Of course :)
>> I don’t know if it’s been formally verified, but it’s pretty safe to bet that ChatGPT is Turing Complete. If so, than your statement is false. ChatGPT can emulate every computable problem.
I think that's unlikely. For Universal Turing Machine expressivity, a system needs to have something to function as an infinite Turing tape, and where's that in an LLM? ChatGPT famously has a limited input buffer and it doesn't even have a memory, as such (it forgets everything you tell it, hence why a user's input and its own answers have to be fed back to it continuously during a conversation or it loses the thread).
Besides, OpenAI themselves, while they have made some curious claims in the past (about GPT-3 calculating arithmetic) seem to have backtracked recently and nowadays if you ask ChatGPT to calculate the result of a computation it replies with a sort-of-canned reply that says it's not a computer and can't compute. Sorry I don't have a good example, I've seen a few examples of this with Python programs and bash scripts.

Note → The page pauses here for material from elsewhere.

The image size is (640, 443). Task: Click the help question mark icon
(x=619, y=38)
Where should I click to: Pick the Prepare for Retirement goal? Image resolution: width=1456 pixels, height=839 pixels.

Anyway you could easily test whether ChatGPT (or any LLM) is computing: ask it to perform an expensive computation. For example, ask it to compute the Ackermann function for inputs 10,20, which should take it a few hundred years if it's actually performing a computation. Or ask it to generate the first 1 million digits of pi. It will probably come up with a nonsense answer or with one of it's "canned" answers, so it should be obvious it's not computing the result of the computation you asked it to.
Btw, I think one could argue that a Transformer architecture is Turing-complete, in the sense that it could be, in principle, trained to simulate a UTM; I seem to remember there are similar results for Recurrent Neural Networks (which are, however, a different architecture). But a Transformer trained to generate text is trained to generate text, not to simulate a UTM.